ALEX BATTLER
Chapter III. Family, love and marriage
The forming of family and monogamy
In the preceding chapter, the qualitative difference between man and woman was shown. They represent independent opposite integrities. Formally each of these integrities is independent, yet they can only reproduce themselves through unity. To use systems terminology, it happens in the following fashion: two independent integrities – man and woman – must turn into parts – husband and wife – in order to constitute a new integrity: family.[1] The latter is thus a system comprised of two elements-parts. I want to stress: outside the family-system they are integrities, inside the system they are parts. Or, in other words: one and the same substance (man/husband or woman/wife) differs qualitatively depending on location: outside or inside the “system.” That is – please pay attention – a metamorphosis takes place, or rather transformation of man into husband, woman into wife, and they acquire their new qualities in a new unity: family. This unity is formal, however, since it has not yet realized its true predestination, the purpose for which the objective phenomenon emerged: the production of progeny like themselves. This is only possible when husband and wife turn into father and mother. It is precisely at this stage that unity takes place, expressed in folklore in many sayings of the type: “husband and wife are one character,” or in the Bible: “So that they are no longer two, but one flesh.” (Matthew, 19:6) This transformation of woman into wife a priori presupposes her turning into a mother. This is indicated in the etymology itself of the Russian word «jena», which is apparently derived from the ancient Indian “Janis” (one who gives birth), acquiring in Slavic languages the common form “gena.”[2] Only in this case does the formal unity become real unity, or the formal family becomes a real family. However, the process is not yet completed. The transformation of husband and wife into father and mother means the emergence of new integrities (man and woman), who, fragmenting into parts in their turn (husband and wife), create a new family in the next spire, and so on without end.
These metamorphoses demonstrate very obviously the workings of the laws of dialectics. Looking closely at the scheme below, we see that the vertical captures the law of unity and struggle of opposites, the horizontal captures the law of negation of negation, while the law of quantity’s transformation into quality is illustrated by each batch of progeny with respect to their parents.

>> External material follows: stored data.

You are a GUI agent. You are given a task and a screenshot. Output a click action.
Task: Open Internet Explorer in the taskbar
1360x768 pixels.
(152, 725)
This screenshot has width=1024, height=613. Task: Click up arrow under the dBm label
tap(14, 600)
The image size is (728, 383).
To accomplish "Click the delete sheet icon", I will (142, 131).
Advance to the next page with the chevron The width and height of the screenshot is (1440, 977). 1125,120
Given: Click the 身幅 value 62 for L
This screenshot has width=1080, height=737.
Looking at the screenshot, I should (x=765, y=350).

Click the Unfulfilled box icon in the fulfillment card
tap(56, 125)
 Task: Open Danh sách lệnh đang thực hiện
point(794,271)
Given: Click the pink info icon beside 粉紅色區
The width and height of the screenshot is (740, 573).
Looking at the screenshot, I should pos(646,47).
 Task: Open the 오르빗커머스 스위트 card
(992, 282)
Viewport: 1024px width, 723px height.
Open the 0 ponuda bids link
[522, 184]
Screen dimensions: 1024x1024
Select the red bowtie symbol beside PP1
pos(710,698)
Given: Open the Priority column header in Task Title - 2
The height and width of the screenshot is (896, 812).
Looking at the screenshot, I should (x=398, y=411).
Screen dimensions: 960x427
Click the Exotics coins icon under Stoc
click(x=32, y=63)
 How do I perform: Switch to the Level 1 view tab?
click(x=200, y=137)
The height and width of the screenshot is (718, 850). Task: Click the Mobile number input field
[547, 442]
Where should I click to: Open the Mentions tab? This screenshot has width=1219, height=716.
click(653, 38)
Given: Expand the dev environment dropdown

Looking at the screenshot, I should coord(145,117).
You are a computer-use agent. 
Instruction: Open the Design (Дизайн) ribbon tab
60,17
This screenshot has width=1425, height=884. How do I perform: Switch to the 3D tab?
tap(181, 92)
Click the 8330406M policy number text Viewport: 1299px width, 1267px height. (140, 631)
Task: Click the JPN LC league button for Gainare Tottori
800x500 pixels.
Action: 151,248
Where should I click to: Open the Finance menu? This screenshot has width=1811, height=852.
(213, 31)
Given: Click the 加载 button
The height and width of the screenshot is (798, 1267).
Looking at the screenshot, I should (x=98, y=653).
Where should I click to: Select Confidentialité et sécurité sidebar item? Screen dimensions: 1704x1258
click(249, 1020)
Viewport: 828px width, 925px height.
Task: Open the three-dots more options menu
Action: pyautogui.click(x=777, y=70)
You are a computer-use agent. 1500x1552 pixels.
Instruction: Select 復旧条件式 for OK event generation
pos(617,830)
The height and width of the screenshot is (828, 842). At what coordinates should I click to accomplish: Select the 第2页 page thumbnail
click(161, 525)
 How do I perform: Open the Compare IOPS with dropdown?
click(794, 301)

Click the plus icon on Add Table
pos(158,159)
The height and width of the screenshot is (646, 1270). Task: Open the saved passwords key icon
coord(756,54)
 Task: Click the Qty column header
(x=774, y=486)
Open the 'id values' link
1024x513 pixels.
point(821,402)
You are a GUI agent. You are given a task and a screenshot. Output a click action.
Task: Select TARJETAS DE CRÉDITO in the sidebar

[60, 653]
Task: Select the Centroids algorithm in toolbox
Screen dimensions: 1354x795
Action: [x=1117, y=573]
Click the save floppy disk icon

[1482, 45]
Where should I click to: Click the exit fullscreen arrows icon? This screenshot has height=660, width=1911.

Presented above is the philosophical understanding of the formation of family through the means of systems logic. It is perfectly natural that the formation of family is due to social-economic causes that were described in detail in scientific literature in the 19th – 20th centuries. Described in the same literature is the reason for the inevitability of the monogamous family, the type which proved to have the best chance historically. Wherever older forms survived – polygyny (multi-wife), polyandry (multi-husband), or even earlier forms of family, characteristic of the eras of savagery and barbarianism - whole peoples and even states disappeared from the world arena or lagged substantially behind in their development. I mentioned in the Introduction figures that show a dramatic increase of humanity’s average lifespan since the time monogamy triumphed. It is fitting to add here some figures illustrating the growth of absolute population numbers in connection with family forms. Thus, the monogamous family did not exist among Indians in both Americas.[3] At the start of our era their total numbers were about 4.4 million. By the year 1600 their total population grew to 11.5 million. In the same time period the total population of the tribes in Australia and the Pacific islands grew from 250,000 to 500,000 – that is, by a factor of approximately two in both cases. Meanwhile in Europe and in Asia the total populations grew by a factor of three: in Europe from 31 million to 100 million people, in Asia from 115 million to 375 million (from 50 million to 150 million in China alone).[4]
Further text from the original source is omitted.